Исходный текст:
☆ ☆ ☆ ☆

Но на карточке был весьма благопристойный человек лет пятидесяти, в крахмальной рубашке с отложным воротничком и с черным галстучком, в енотовой шубе, и я усумнился: точно ли драл? Почему это все так называемые «самородки» непременно были «нещадно драны» в детстве, в отрочестве? «Горькій, Шаляпин поднялись со дна моря народнаго»… Точно ли «со дна»? Родитель, служившій в уездной земской управе, ходившій в енотовой шубе и в крахмальной рубашке, не Бог весть какое дно. Думаю, что несколько прикрашено вообще все детство, все отрочество Шаляпина в его воспоминаніях, прикрашены друзья и товарищи той поры его жизни, – например, какой-то кузнец, что-то уж слишком красиво; говорившій ему о пеніи:

– Пой, Федя, – на душе веселей будет! Песня – как птица, выпусти ее, она и летит!

И все-таки судьба этого человека была действительно сказочна, – от пріятельcтва с кузнецом до пріятельских обедов с великими князьями и наследными принцами дистанція не малая. Была его жизнь и счастлива без меры, во всех отношеніях: поистине дал ему Бог «в пределе земном все земное». Дал и великую телесную крепость, пошатнувшуюся только после целых сорока лет странствій по всему міру и всяческих земных соблазнов.

☆ ☆ ☆ ☆

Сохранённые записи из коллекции
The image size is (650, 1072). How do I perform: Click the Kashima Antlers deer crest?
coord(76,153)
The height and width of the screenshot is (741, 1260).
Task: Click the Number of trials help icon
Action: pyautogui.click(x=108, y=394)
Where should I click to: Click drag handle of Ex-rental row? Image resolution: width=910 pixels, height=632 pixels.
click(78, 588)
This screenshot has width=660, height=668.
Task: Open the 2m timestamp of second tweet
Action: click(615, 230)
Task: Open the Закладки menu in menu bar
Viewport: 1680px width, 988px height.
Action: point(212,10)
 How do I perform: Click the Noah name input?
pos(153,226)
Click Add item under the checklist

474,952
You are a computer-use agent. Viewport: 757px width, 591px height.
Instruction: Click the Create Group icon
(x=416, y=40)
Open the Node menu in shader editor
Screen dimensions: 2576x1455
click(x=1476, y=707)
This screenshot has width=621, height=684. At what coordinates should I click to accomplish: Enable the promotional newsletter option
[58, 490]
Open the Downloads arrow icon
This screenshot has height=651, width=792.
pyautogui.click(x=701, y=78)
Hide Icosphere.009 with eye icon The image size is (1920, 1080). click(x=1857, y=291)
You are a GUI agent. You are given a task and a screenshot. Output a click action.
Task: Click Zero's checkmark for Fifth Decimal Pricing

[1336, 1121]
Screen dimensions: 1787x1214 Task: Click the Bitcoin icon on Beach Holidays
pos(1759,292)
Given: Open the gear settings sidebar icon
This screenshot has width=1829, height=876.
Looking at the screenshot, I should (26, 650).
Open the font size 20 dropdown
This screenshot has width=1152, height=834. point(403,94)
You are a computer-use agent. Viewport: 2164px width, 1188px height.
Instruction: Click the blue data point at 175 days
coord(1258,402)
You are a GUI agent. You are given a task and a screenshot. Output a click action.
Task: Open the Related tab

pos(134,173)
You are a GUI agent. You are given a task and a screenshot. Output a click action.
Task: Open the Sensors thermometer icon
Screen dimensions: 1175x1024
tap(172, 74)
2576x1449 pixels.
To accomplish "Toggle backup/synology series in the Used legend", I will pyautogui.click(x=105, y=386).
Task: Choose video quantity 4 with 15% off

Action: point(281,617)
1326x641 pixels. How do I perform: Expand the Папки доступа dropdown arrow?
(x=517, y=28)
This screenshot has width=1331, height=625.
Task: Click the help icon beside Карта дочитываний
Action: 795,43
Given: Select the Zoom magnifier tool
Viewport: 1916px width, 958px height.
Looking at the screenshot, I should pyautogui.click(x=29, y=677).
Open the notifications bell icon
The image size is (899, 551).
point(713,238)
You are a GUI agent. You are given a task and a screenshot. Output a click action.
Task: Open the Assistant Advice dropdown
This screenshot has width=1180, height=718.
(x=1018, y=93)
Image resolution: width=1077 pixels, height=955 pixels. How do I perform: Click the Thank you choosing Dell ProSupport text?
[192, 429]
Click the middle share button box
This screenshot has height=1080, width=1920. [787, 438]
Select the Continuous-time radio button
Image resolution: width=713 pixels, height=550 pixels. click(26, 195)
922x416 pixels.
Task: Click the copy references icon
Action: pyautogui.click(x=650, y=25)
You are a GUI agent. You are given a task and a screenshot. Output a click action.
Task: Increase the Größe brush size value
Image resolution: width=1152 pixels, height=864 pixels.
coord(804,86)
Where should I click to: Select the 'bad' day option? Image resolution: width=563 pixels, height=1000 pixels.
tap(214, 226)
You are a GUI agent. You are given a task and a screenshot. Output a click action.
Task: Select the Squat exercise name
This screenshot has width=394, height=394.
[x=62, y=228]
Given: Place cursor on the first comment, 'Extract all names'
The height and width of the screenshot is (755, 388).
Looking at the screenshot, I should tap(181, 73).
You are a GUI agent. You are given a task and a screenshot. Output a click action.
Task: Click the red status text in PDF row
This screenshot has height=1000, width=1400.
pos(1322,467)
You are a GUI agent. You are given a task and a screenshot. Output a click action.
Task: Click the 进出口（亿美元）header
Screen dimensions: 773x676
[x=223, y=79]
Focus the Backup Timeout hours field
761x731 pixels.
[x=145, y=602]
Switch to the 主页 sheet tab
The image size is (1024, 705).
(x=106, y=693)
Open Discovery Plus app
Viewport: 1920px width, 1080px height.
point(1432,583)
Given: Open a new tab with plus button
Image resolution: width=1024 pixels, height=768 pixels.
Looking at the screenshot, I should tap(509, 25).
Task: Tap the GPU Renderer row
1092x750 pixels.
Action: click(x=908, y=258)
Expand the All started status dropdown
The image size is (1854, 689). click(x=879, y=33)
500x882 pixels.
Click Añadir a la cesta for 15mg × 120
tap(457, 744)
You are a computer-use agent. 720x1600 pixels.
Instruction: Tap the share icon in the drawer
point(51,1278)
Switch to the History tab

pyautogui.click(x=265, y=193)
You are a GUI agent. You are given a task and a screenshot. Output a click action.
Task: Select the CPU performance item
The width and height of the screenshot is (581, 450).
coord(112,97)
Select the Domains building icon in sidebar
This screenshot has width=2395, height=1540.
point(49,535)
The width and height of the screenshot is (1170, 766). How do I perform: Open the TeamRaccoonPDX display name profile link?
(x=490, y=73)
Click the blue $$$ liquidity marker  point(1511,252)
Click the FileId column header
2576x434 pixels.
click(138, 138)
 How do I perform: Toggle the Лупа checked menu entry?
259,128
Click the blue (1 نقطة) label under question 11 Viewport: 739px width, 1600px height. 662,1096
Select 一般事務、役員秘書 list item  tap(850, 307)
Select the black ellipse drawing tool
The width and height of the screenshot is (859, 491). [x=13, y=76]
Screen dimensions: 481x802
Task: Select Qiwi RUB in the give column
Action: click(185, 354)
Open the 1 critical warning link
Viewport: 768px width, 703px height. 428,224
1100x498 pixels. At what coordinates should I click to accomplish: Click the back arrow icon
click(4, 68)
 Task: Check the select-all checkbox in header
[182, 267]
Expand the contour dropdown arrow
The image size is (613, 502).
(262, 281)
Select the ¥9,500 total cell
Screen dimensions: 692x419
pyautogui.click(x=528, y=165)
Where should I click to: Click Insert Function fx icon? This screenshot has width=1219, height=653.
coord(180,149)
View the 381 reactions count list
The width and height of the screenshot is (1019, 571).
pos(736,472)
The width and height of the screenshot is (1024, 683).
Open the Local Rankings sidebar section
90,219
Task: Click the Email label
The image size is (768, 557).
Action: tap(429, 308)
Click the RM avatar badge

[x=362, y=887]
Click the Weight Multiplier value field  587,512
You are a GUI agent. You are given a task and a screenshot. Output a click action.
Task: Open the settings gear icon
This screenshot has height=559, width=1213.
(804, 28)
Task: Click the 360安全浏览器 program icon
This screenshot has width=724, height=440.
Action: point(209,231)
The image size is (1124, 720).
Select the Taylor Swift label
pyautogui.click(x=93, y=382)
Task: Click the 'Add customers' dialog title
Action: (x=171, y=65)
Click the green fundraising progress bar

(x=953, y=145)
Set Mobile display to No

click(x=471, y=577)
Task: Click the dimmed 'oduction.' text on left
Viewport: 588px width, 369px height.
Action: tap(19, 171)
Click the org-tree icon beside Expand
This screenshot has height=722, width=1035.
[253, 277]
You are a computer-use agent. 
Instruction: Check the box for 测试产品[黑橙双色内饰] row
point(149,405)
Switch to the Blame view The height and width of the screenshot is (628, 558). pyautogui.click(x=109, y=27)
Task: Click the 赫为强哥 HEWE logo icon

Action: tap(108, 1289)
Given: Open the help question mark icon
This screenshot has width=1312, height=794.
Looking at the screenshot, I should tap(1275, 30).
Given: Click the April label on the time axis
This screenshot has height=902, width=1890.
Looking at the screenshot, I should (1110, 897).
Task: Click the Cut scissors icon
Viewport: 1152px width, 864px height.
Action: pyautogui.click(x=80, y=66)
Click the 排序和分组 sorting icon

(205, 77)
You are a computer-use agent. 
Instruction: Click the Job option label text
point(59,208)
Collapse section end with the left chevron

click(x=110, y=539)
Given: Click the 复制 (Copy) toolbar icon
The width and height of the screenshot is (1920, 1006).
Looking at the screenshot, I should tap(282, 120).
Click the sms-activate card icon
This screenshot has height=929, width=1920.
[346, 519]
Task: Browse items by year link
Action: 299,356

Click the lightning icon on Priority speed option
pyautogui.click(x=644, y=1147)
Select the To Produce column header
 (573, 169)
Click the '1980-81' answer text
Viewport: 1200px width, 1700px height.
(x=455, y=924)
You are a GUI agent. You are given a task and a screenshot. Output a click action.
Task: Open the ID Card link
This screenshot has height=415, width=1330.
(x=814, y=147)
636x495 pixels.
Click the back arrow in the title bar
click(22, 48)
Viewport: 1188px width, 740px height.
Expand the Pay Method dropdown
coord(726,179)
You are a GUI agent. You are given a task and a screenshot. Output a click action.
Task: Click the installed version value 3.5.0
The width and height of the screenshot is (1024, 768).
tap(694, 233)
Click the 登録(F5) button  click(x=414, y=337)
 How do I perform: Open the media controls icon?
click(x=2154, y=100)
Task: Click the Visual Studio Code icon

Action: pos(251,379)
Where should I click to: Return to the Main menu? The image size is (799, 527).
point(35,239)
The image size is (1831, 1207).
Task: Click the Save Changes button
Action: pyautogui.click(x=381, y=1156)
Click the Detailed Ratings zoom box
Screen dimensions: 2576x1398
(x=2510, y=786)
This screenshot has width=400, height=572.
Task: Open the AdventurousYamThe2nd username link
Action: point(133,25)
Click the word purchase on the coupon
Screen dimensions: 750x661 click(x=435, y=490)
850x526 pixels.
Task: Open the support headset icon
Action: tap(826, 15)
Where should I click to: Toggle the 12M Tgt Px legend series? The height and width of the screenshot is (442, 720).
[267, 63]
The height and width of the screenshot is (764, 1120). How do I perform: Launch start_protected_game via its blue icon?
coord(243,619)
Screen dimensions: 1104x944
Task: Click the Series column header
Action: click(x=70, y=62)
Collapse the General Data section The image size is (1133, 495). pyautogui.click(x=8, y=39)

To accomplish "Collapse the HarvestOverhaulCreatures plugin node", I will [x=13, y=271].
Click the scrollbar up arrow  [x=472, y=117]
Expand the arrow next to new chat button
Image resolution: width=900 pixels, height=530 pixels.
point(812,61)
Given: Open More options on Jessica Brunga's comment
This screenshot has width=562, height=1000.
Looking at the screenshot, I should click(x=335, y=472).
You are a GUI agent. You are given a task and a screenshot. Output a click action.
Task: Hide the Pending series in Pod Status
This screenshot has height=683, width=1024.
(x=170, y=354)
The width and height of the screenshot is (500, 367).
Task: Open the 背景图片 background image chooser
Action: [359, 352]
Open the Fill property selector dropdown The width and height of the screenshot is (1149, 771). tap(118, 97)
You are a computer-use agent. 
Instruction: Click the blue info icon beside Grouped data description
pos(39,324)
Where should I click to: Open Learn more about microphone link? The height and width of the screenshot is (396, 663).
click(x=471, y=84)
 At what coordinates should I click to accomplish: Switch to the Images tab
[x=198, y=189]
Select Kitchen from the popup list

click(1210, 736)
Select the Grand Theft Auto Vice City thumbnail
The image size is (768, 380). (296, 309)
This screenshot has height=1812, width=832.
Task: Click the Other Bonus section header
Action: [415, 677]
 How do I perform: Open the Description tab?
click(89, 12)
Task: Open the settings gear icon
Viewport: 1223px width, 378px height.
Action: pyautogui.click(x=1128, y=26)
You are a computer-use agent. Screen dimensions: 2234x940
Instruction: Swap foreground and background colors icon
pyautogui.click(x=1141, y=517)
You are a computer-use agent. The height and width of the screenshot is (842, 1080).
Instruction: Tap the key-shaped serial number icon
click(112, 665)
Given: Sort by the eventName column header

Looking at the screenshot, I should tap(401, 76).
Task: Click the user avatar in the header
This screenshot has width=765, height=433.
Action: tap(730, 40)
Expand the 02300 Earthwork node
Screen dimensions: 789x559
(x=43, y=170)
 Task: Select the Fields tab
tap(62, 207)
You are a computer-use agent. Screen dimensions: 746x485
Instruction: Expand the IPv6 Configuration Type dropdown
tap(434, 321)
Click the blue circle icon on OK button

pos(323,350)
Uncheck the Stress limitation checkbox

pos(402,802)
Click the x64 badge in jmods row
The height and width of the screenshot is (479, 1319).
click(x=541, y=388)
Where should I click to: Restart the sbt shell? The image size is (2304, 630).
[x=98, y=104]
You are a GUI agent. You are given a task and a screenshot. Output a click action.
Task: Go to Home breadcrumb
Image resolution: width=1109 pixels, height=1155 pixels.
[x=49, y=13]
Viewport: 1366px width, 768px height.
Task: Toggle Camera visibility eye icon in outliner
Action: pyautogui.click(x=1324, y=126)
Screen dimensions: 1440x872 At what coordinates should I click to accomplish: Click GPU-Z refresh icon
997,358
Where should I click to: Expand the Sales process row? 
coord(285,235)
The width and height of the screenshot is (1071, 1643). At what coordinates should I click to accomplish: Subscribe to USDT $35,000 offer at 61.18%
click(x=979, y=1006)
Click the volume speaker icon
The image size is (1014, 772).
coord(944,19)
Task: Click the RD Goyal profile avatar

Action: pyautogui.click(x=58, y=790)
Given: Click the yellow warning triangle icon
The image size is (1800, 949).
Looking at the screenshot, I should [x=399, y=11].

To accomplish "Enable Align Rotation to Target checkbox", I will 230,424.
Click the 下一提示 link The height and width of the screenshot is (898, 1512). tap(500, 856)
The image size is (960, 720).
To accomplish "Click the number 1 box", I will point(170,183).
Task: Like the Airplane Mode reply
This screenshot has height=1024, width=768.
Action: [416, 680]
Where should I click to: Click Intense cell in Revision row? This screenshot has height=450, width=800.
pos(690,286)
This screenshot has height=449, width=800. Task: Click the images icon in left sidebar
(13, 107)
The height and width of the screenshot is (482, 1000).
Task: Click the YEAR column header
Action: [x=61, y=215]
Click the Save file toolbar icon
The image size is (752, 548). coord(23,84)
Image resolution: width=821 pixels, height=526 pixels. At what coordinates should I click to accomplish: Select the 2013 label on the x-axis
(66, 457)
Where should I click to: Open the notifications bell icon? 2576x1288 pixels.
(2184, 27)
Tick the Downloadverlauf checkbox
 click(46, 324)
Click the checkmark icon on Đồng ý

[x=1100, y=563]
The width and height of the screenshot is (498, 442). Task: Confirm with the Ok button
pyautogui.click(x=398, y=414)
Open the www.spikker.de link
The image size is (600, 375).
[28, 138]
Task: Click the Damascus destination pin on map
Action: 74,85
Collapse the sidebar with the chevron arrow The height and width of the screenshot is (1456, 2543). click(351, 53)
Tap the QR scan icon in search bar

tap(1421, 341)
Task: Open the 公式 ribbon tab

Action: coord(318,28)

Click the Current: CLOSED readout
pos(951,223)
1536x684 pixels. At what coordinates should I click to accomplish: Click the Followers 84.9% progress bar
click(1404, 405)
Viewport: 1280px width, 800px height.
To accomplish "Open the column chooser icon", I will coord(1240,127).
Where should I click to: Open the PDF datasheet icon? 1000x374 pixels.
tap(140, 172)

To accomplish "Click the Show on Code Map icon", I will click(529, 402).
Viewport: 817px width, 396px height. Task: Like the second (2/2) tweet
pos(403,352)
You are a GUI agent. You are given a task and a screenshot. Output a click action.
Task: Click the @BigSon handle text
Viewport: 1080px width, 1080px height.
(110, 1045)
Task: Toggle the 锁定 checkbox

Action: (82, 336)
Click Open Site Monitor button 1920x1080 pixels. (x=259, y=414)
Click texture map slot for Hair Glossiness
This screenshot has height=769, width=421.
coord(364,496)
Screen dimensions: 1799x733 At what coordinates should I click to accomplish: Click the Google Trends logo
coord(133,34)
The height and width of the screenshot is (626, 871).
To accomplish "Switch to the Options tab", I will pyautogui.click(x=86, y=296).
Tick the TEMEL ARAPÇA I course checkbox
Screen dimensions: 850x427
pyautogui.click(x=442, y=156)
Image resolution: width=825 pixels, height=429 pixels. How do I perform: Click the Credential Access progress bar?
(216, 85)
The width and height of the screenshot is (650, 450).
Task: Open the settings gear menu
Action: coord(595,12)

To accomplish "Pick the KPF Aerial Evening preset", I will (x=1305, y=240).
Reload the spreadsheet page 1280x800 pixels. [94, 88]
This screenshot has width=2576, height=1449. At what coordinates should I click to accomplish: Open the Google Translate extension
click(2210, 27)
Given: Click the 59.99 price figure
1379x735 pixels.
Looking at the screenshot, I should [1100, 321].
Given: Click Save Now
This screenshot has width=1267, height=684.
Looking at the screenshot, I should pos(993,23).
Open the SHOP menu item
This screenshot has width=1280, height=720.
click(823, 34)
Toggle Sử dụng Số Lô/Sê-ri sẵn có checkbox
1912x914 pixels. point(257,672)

☆ ☆ ☆ ☆

Задание: Верни дословно часть текста о Шаляпине, начиная со слов «И все-таки судьба» и продолжая до слов «всяческих земных соблазнов.» включительно.

Ответ:
И все-таки судьба этого человека была действительно сказочна, – от пріятельcтва с кузнецом до пріятельских обедов с великими князьями и наследными принцами дистанція не малая. Была его жизнь и счастлива без меры, во всех отношеніях: поистине дал ему Бог «в пределе земном все земное». Дал и великую телесную крепость, пошатнувшуюся только после целых сорока лет странствій по всему міру и всяческих земных соблазнов.